REVIEW: Butcher Babies - Goliath

Genre: Thrash Neo/Metalcore
Label: Century Media
Date of Release: July 9, 2013


Metallic quintet Butcher Babies was established in 2010 in Los Angeles, California, and is already starting to climb towards the ranks of Kittie and Eyes Set To Kill as one of the famed female-fronted acts. After releasing their debut self-titled EP in 2012, they signed a deal with highly-renowned label Century Media (Winds Of Plague, Caliban). What follows would be the release of the band's first full-length album in 2013 simply named "Goliath."

The formula behind "Goliath" is primarily fusing melodic metalcore with hints of thrash and groove to create a furious beast.

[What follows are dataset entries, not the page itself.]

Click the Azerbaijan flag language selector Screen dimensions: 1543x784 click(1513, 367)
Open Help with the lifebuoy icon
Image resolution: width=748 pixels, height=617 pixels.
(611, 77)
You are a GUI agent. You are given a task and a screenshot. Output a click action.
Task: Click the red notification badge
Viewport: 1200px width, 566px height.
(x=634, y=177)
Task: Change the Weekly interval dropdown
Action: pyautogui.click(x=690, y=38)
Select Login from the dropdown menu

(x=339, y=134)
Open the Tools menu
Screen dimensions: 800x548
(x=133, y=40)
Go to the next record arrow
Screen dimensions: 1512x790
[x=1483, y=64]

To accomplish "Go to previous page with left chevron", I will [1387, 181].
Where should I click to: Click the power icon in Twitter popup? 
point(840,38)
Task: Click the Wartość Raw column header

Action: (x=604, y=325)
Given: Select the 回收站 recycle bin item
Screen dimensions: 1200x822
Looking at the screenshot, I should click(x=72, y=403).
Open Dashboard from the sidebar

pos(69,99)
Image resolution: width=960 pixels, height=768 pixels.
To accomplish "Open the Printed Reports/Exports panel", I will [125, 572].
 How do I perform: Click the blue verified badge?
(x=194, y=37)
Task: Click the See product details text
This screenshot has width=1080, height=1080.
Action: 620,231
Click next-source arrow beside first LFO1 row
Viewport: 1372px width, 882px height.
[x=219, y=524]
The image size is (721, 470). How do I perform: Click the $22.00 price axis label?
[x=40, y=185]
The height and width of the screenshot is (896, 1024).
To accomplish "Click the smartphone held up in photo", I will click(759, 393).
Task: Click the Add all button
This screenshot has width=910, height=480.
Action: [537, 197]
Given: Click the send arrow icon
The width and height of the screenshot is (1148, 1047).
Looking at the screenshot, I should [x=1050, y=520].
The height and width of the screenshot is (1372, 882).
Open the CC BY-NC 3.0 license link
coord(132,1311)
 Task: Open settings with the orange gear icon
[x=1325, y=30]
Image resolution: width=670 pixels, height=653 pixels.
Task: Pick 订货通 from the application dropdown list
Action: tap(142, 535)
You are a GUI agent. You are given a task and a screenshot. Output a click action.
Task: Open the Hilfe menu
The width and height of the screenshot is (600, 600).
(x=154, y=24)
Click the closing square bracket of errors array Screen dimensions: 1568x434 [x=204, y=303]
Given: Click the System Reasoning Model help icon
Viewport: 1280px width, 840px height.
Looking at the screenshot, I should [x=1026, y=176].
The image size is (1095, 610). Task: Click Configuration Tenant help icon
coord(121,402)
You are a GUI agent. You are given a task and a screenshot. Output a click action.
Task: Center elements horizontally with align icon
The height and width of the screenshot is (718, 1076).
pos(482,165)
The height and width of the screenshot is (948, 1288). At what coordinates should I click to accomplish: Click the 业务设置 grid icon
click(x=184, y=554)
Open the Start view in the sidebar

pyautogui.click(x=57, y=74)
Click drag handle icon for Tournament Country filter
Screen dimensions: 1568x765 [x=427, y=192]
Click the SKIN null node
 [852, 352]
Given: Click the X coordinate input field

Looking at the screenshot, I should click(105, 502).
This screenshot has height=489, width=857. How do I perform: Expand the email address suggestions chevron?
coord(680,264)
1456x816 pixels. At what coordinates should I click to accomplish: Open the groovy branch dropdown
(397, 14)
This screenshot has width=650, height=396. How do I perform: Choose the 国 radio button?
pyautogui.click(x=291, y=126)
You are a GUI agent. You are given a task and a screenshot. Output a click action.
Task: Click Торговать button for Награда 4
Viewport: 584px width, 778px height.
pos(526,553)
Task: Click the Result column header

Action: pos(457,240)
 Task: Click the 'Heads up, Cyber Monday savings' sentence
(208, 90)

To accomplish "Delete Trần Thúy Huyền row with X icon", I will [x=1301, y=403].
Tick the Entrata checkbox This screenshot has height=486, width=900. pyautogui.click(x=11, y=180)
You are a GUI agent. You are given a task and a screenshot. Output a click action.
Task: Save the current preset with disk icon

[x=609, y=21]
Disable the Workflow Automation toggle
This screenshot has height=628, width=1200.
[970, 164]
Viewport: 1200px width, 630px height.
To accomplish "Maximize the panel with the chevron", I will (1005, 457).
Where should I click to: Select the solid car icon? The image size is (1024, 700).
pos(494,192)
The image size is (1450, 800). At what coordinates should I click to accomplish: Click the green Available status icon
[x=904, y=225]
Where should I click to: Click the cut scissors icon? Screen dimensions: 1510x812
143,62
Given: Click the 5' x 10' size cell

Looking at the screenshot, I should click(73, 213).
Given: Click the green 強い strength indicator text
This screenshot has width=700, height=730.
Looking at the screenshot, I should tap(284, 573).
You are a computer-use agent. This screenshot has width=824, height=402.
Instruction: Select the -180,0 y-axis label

At first, it somewhat succeeds with opener "I Smell a Massacre," which is actually quite gripping with its fast pace and vehement atmosphere. After that, however, the album starts to lose its steam. It surprisingly gets a little boring because of how monotonous its violence becomes, with a few exceptions. "The Deathsurround" and "Magnolia Blvd" have decent grooves that definitely will appeal to the 'djent' crowd.

Sadly, that's almost of the only thing the album truly has to offer in terms of memorability. The guitars are a bit repetitive with their constant low-tuned grooves, and it does make the album seem like a bit of a one-trick pony. Thankfully, though, the rest of the musicianship is more decent. The female singing is very potent, and the effort behind it is clear, even though the screamed vocals sound a little too forced. The drums also sound very good, and this is helped by the production done by Josh Wilbur (Lamb Of God, Black Tide), giving the music a nice, rough edge to reinforce the violent sound it's clearly trying to get across.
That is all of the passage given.